I am given the system of linear congruences:
$x\equiv 2$ mod $7$, $x\equiv 3$ mod $11$, and $x\equiv 4$ mod $13$.
I start to solve by substituting the first equation into the second, yielding: $x=2+7(-3+11m)$ for some $m\in\mathbb{Z}$. With some algebra, we find $x=-19+77m$.
I then plug that result for $x$ into the 3rd equation to find: $77m-13n=23$ for some $m,n\in\mathbb{Z}$. Then, I use Euclid's Algorithm to solve that equation, where I find $m=-23$ and $n=-138$.

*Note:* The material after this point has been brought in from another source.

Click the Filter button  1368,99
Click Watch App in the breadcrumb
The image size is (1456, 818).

What do I do with these solutions? How can I continue with the original problem? Edit: Please keep answers within the realms of this method.

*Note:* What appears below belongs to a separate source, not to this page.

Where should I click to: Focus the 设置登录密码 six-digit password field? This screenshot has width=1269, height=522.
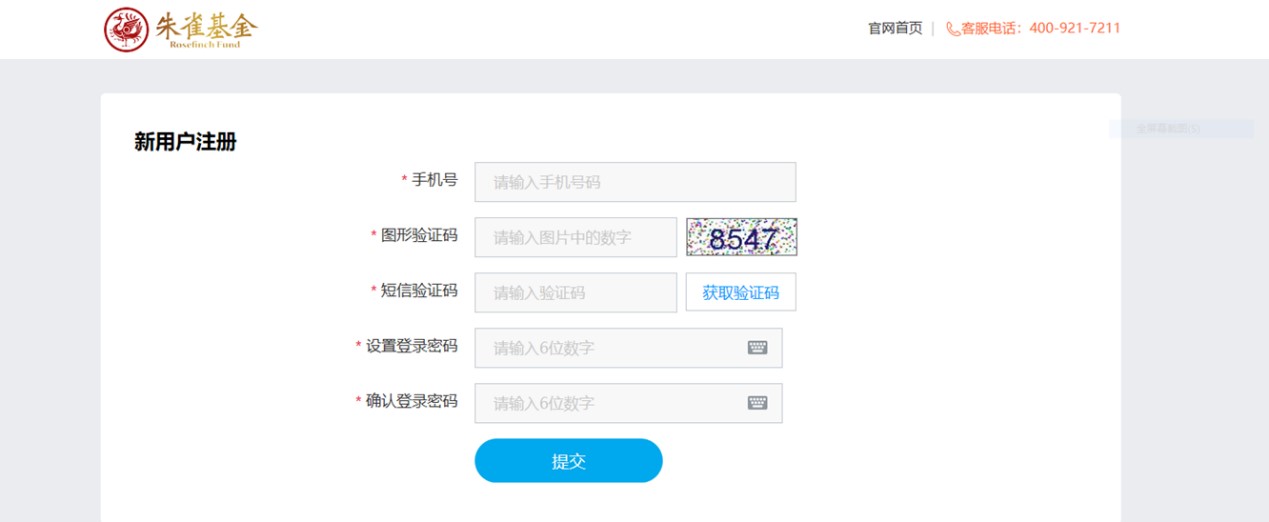pyautogui.click(x=628, y=348)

I dont know if this is the most efficient but it works. You have three primes $p$,$q$,$r$. Find $a,b,c$ such that $$aqr \equiv 1 \mod p$$ $$bpr \equiv 1 \mod q$$ $$cpq \equiv 1 \mod r$$
Then to solve $$x\equiv \alpha \mod p$$ $$x\equiv \beta \mod q$$ $$x\equiv \gamma \mod r$$
you have $aqr\alpha+bpr\beta+cpq\gamma$.
In this case we have $$(-2)11\cdot 13 \equiv 1 \mod 7$$ $$(4)7\cdot 13 \equiv 1 \mod 11$$ $$(-1)7\cdot 11 \equiv 1 \mod 13$$
So your solution is $$2(-2)11\cdot 13 +3(4)7\cdot 13 +4(-1)7\cdot 11 =212$$
Which you can check is indeed a solution.